What is the correct way of computing a grad penalty using AMP?

ayalaa2 · September 10, 2020, 5:53pm

I’m converting my distributed code to work with PyTorch’s AMP, but I have confusion on how I should compute my grad penalty as part of my WGAN-GP loss. I have referred to the documentation on this matter but I believe my use case is slightly different.

Here’s my code on computing the grad penalty:

out = discrim(sample)

gradients = torch.autograd.grad(inputs=sample, outputs=out,
    grad_outputs=torch.ones(out.shape).to(sample.device),
    create_graph=True, retain_graph=True, only_inputs=True)[0]

You may assume that sample is a tensor yielded by my generator and out is a N x 1 tensor. I’ll start off with saying that this code works without amp, but I’m just confused on how I’m suppose to use amp with this. This is what I’m currently trying:

with autocast(False):
    sample = scaler.scale(sample)
    out = discrim(sample)

    gradients = torch.autograd.grad(inputs=sample, outputs=out,
        grad_outputs=torch.ones(out.shape).to(sample.device),
        create_graph=True, retain_graph=True, only_inputs=True)[0]
    gradients = gradients / scaler.get_scale()

Note that sample was computed under autocast(True), but I’m not sure if this matters. This seems to work, but I think I want to compute out under the mixed precision context to be faster. This seems to be slow atm.

This my second attempt at the problem:

with autocast(True):
    out = discrim(x=sample)

    with autocast(False):
        sample = scaler.scale(sample)
        out = scaler.scale(out)

        gradients = torch.autograd.grad(inputs=sample, outputs=out,
            grad_outputs=torch.ones(out.shape).to(sample.device),
            create_graph=True, retain_graph=True, only_inputs=True)[0]

        gradients = gradients / scaler.get_scale()

But I get this error on autograd: One of the differentiated Tensors appears to not have been used in the graph. I’m not really sure on what’s the proper way of doing this. Any help is greatly appreciated!

mcarilli · September 13, 2020, 11:00pm

I don’t believe your use case is different from what’s shown in the docs, aside from more explicit kwargs and outputs being a Tensor with (presumably) more than one element. Perhaps, instead of

To implement a gradient penalty with gradient scaling, the loss passed to torch.autograd.grad() should be scaled.

the docs should say

To implement a gradient penalty with gradient scaling, the outputs Tensor(s) passed to torch.autograd.grad() should be scaled.

Try

with autocast():
    out = discrim(sample)

gradients = torch.autograd.grad(outputs=scaler.scale(out), inputs=sample,
    grad_outputs=torch.ones(out.shape, device=sample.device),
    create_graph=True, retain_graph=True, only_inputs=True)[0]

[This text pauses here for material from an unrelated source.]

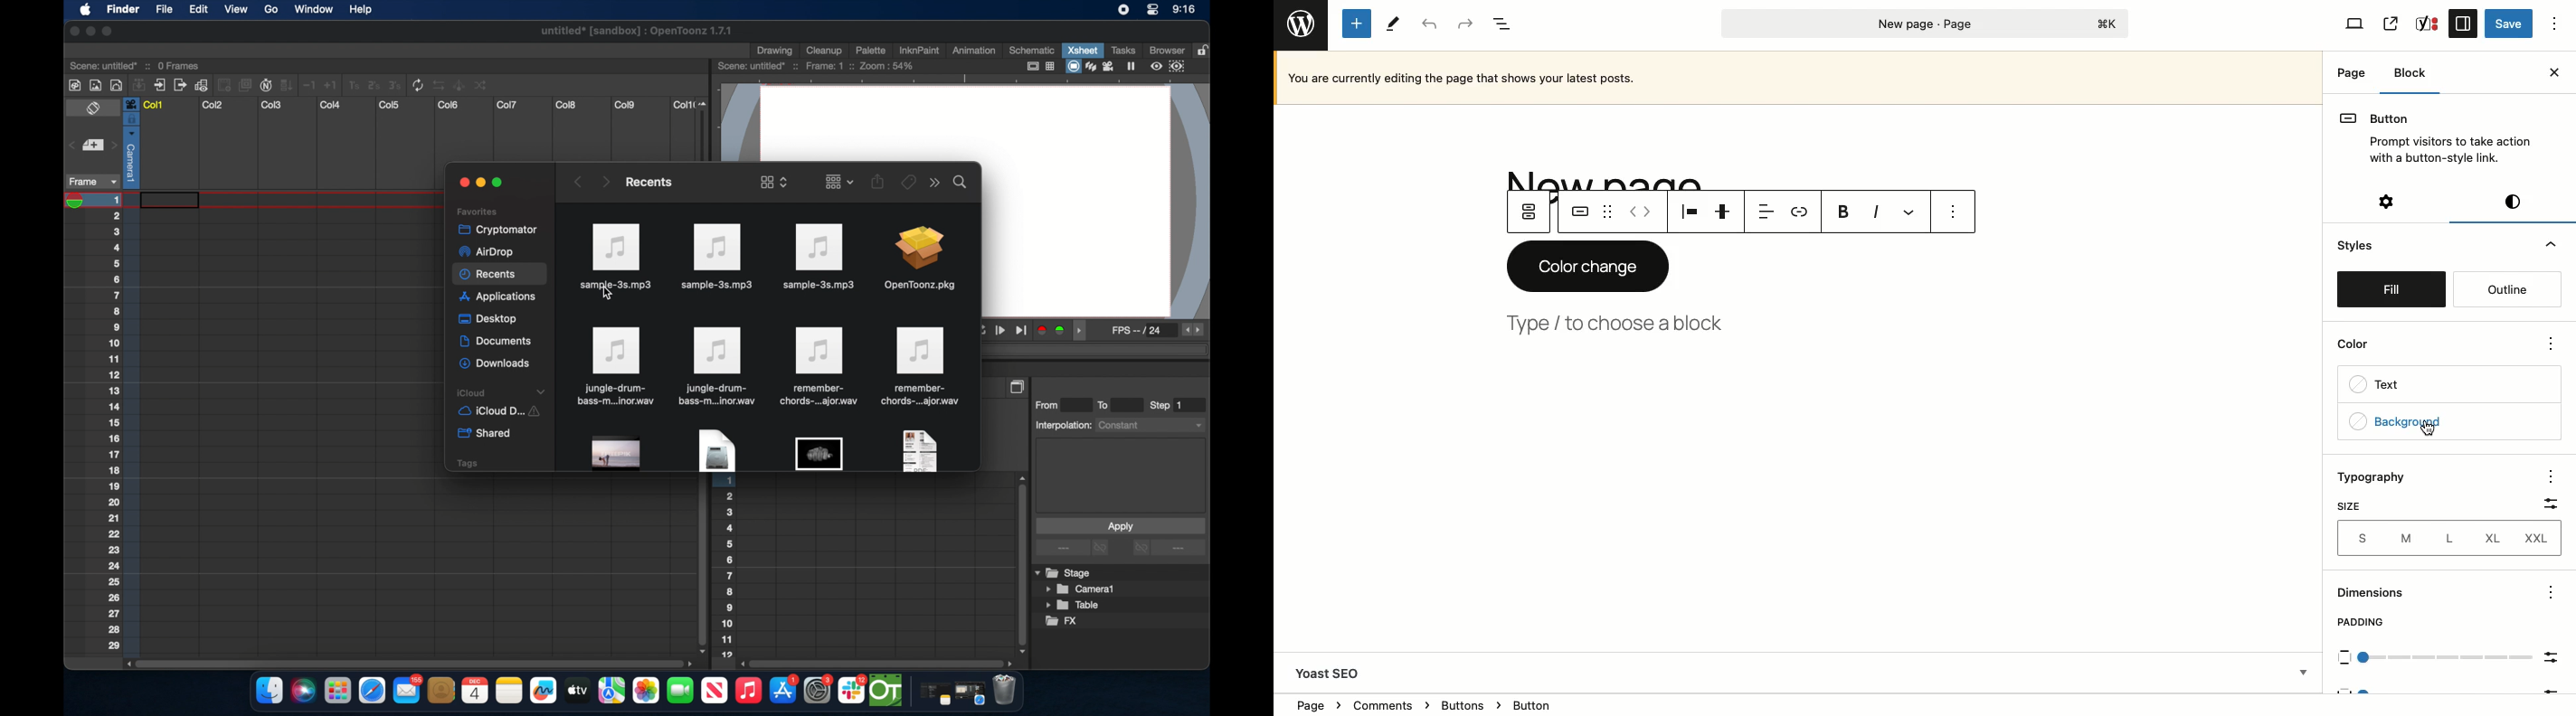 The image size is (2576, 728). I want to click on Parent button, so click(1531, 212).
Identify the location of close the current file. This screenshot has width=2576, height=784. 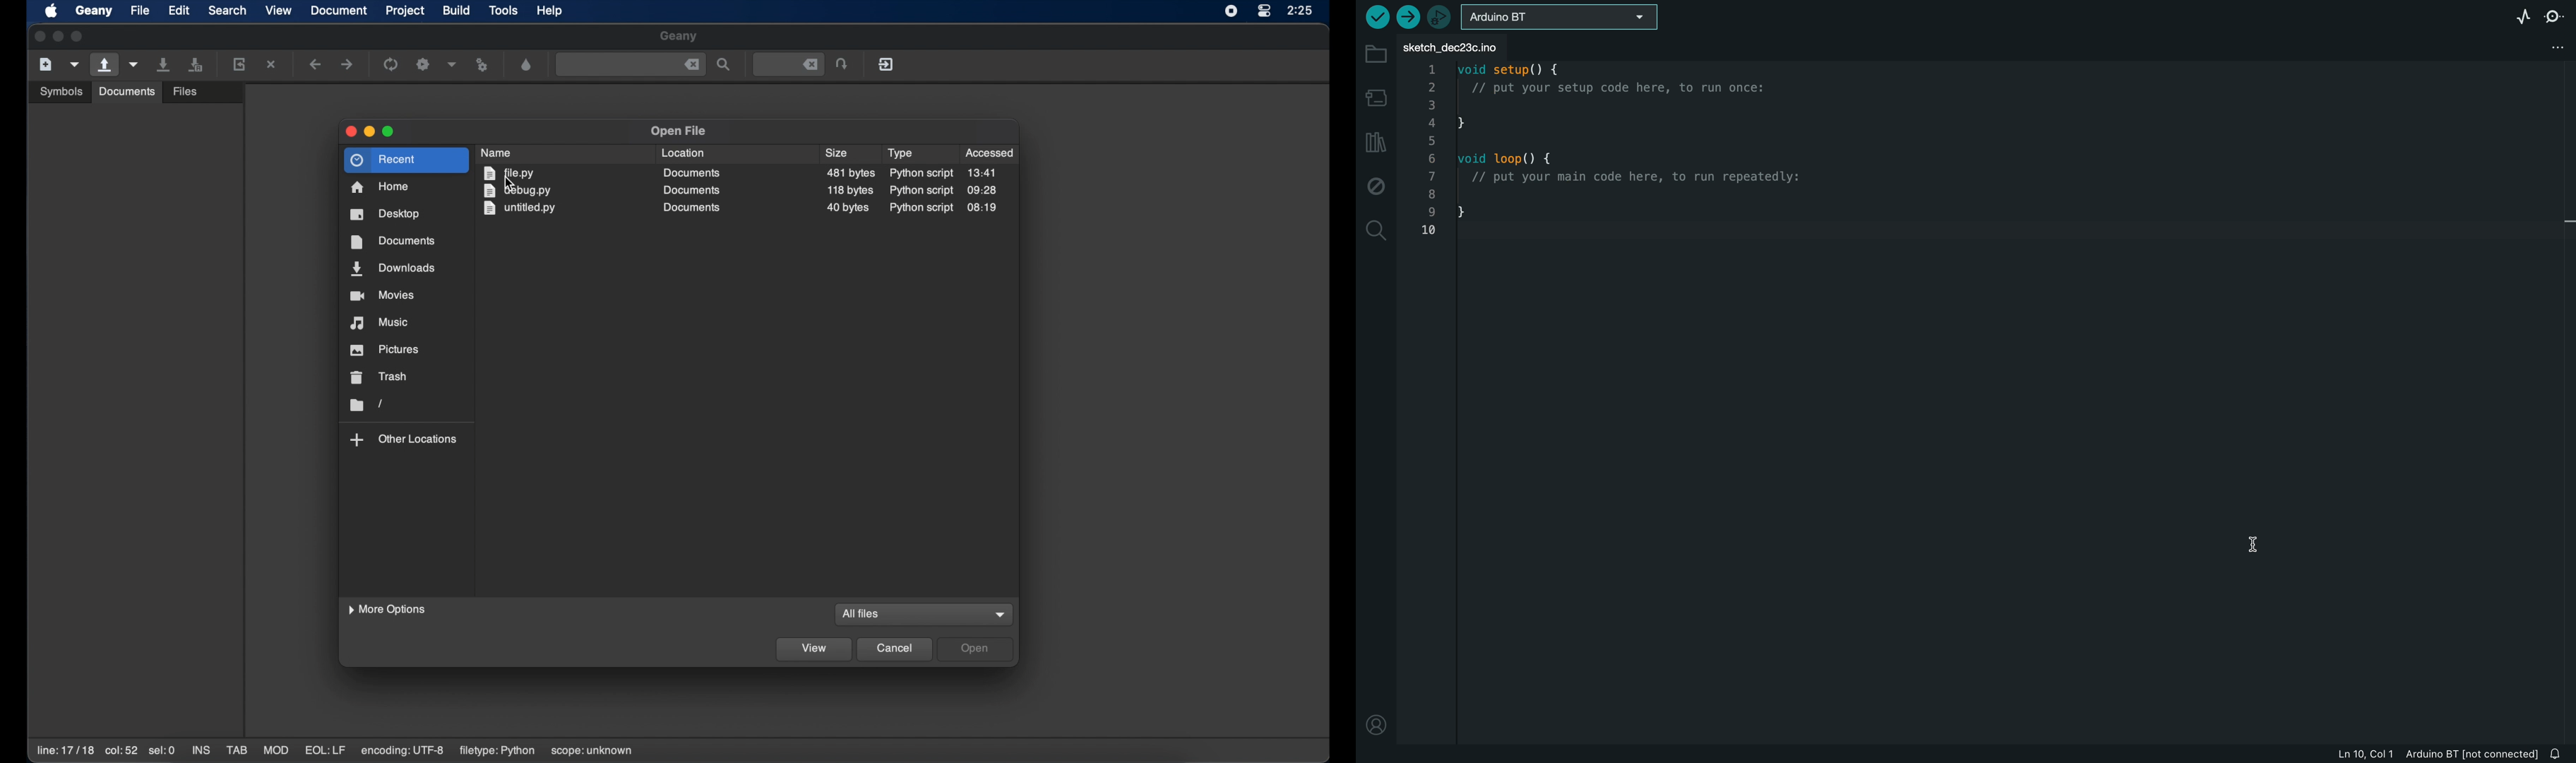
(272, 64).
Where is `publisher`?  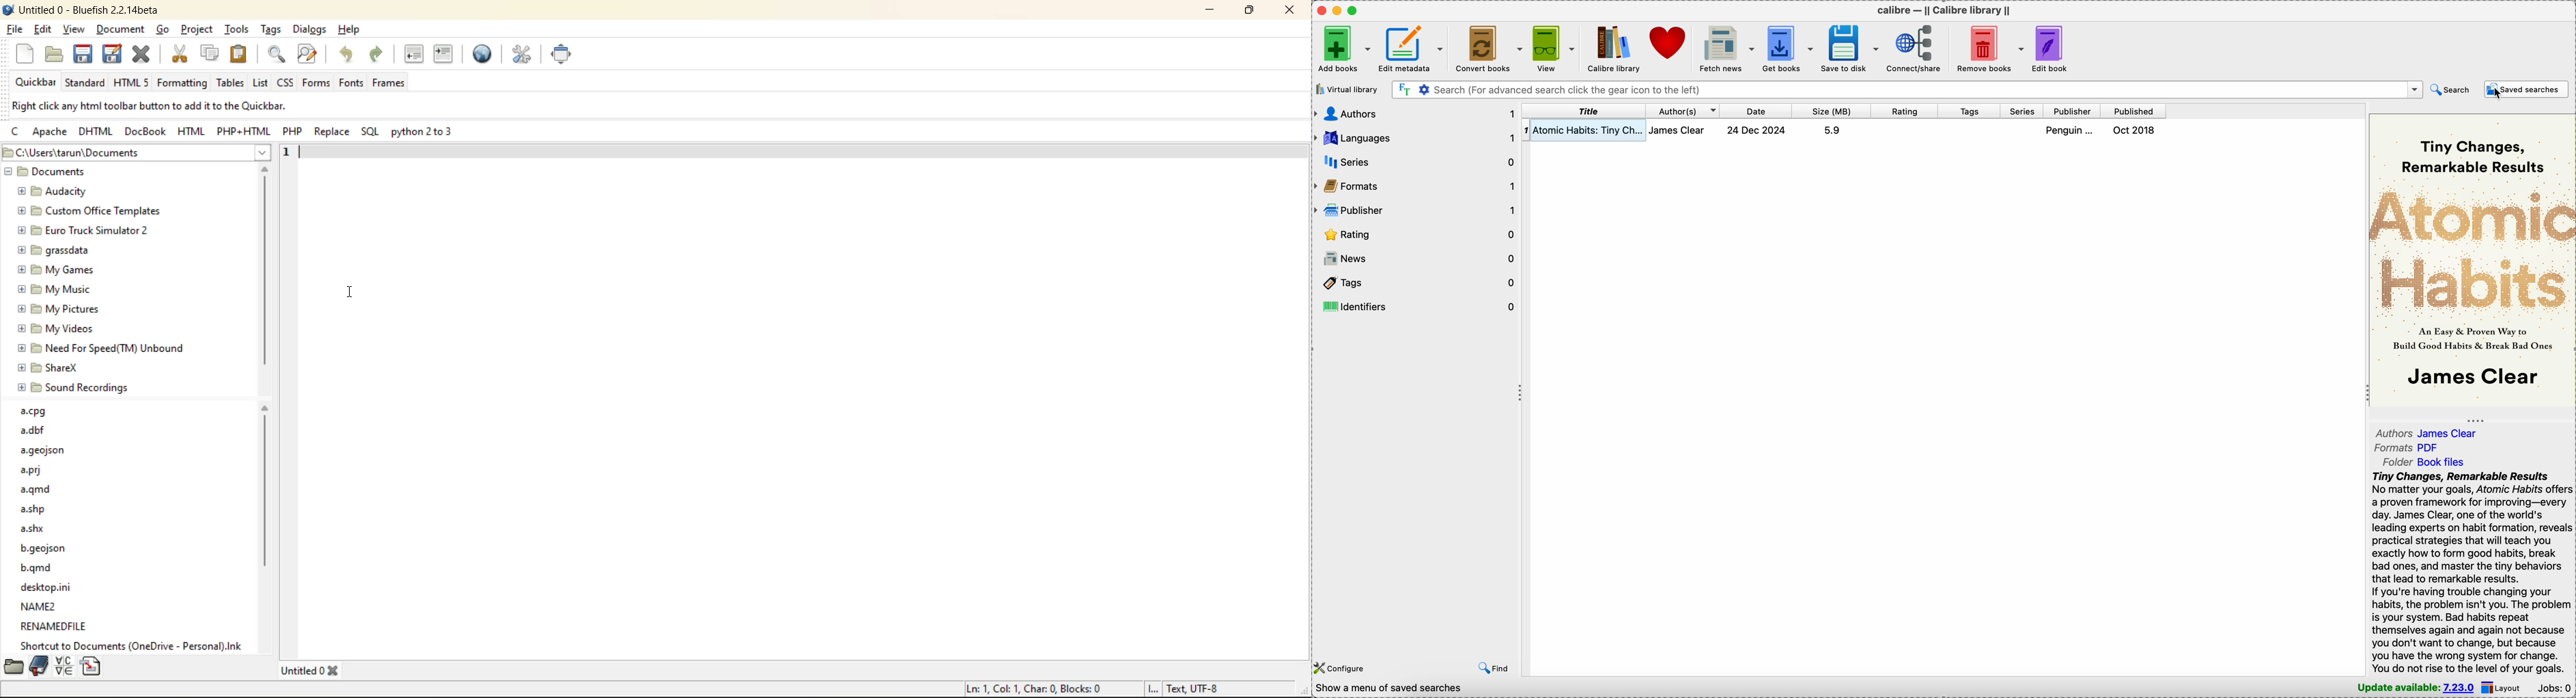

# proceed as shown in the docs

# if gradients is a Tensor
gradients = gradients / scaler.get_scale()
# if gradients is a tuple
inv_scale = 1./scaler.get_scale()
gradients = [p * inv_scale for p in gradients]

with autocast():
    # compute penalty term from gradients
    # add to loss if needed

scaler.scale(<loss or penalty>).backward()

If that works I will update docs as described above.

FYI in grad, retain_graph defaults to the value of create_graph and only_inputs defaults to True so these kwargs are not needed. Also, I changed
torch.ones(out.shape).to(sample.device) to torch.ones(out.shape, device=sample.device) which synthesizes grad_outputs directly on the device, avoids an expensive CPU->GPU copy, and is good practice regardless of Amp.

ayalaa2 · September 14, 2020, 8:40pm

Thank you for the reply!

I’ve implemented the suggestion you made and it all appears to be working. With your comment and cross-referencing with the docs, it makes much more sense on what’s happening now. Thank you also for the additional comments, I didn’t realize the to(...) had that problem and I made that change.

I do agree that if the docs listed it as the output tensors that this would make more sense for newcomers in the future.